Food waste affects the climate

Food waste happens throughout the chain of distribution. Depending on the type of product, 10 to 50 percent ends up as waste. There are many reasons – damaged goods, expired best-before-dates, and the inherent difficulty in planning the needs of large-scale catering, households and restaurants. The patterns and behaviour of consumers and their attitudes towards food waste are important factors as well.

According to Swedish emission data gathered by the SMED consortium, Swedish households throw away considerable amounts of edible food – half a million tonnes of food and beverage goes in the garbage or down the drain, every year. Per person, the yearly amount is 28 kg of garbage and 26 kg in the drain, adding up to close to one kg of waste every week. Examples of unnecessary waste include leftovers from meals, and bread and fruit still good enough to eat. Coffee, tea and dairy food are the most common foods to be poured in the drain, according to the Swedish government agency Statistics Sweden. Food and beverages left over from meals, coffee breaks and cooking are often not taken care of. With dairy foods, the reason is often either a passed expiry date or that the product has gone bad.
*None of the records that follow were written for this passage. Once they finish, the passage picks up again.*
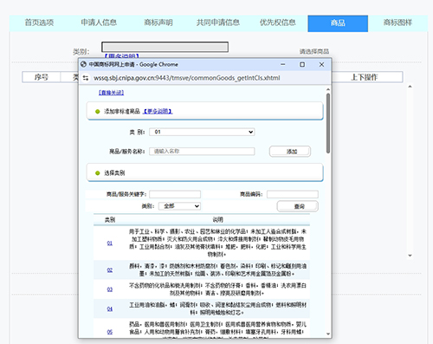The height and width of the screenshot is (344, 433).
Task: Click the globe icon in the popup title bar
Action: [x=83, y=64]
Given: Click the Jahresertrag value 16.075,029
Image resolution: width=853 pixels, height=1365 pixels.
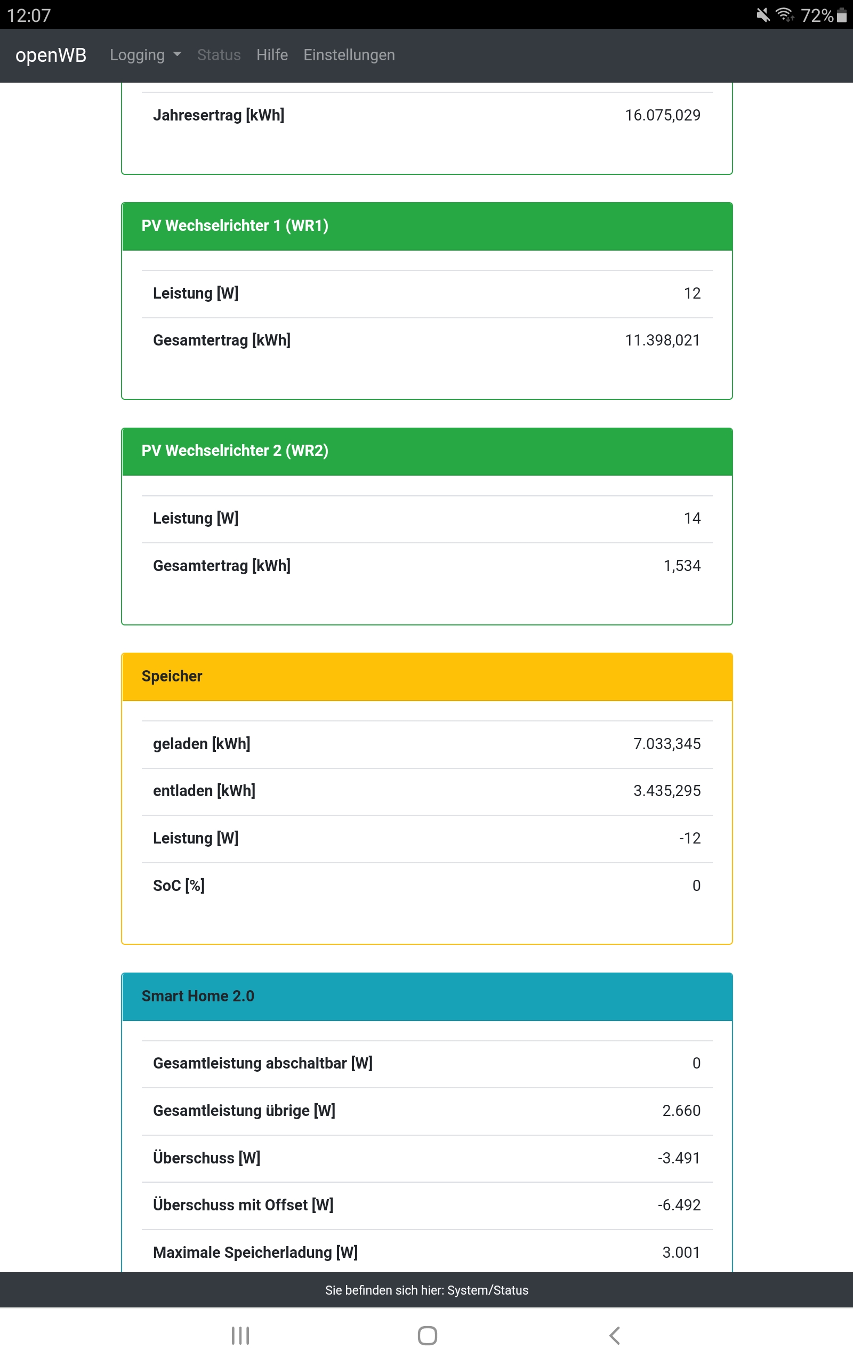Looking at the screenshot, I should tap(662, 116).
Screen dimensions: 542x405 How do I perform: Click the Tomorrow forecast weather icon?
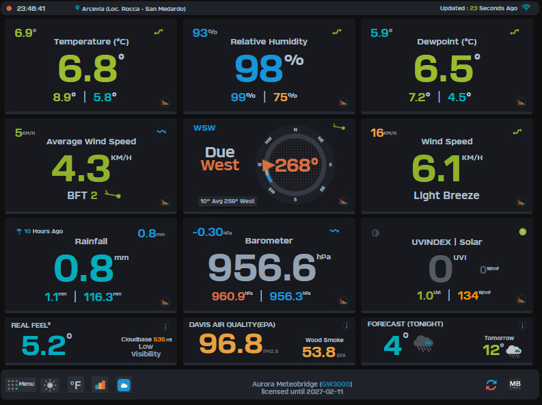pos(513,351)
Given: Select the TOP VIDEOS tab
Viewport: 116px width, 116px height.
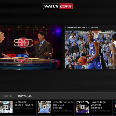Looking at the screenshot, I should click(x=25, y=96).
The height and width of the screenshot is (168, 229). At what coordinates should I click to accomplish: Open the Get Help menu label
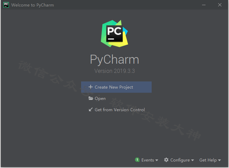pos(208,160)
The amount of food being wasted differs a lot between households; single person households generate the most waste per person – 32 kg yearly. Larger households, consisting of five people, only generate 15 kg per person. Restaurant waste adds 9 kg per person yearly, and grocers 7 kg. Commercial kitchens add another 3 kg.

Throwing away edible food impacts the environment negatively. The amount wasted corresponds to production emissions of 2 million tonnes of carbon dioxide every year – 3 percent of the total greenhouse gas emissions from Sweden.

Money-saving, profitable and climate clever

”We founded Matsmart together with Karl Andersson and ICA grocer Erik Södergren in 2012. We make volume purchases of food, perfectly good to eat, and our customers make their purchases from our online shop, either for home or mail delivery. 95 percent of our customers choose to pick up their deliveries at a Postnord service location”, Ulf Skagerström says. ”We have 700 articles in stock, but we are planning to expand to 1500. We are also increasing  our market efforts. We believe that food waste is a needless waste of natural resources, and many share this view. Since the customer also saves money, everybody wins”.

Matsmart provides an alternative for suppliers and wholesale dealers, giving them an opportunity to sell their surplus: items with short expiry dates, passed or approaching best-before dates, mislabeled products or just obsolete items which grocers for some reason want to replace in their inventory. There are similar concepts in other countries. British Approved Food, for instance, has demonstrated that there is a consumer demand for this kind of service.

”A box of pasta, a bottle of mineral water or a bag of chips don’t become inedible on the best-before-date. That date is a recommendation with a wide safety margin. If the product has been stored properly, the food is good to eat and tastes just as well for a long time after the best-before-date has passed. There is nothing wrong with this food”, Ulf explains.

”Expiry date differs from best-before-date. After the expiry date, the producer can no longer guarantee that the food is harmless to consume. Minced meat, raw poultry and raw fish are examples of delicate foods marked with a date of expiry. Matsmart does not sell such products”, Ulf Skagerström says.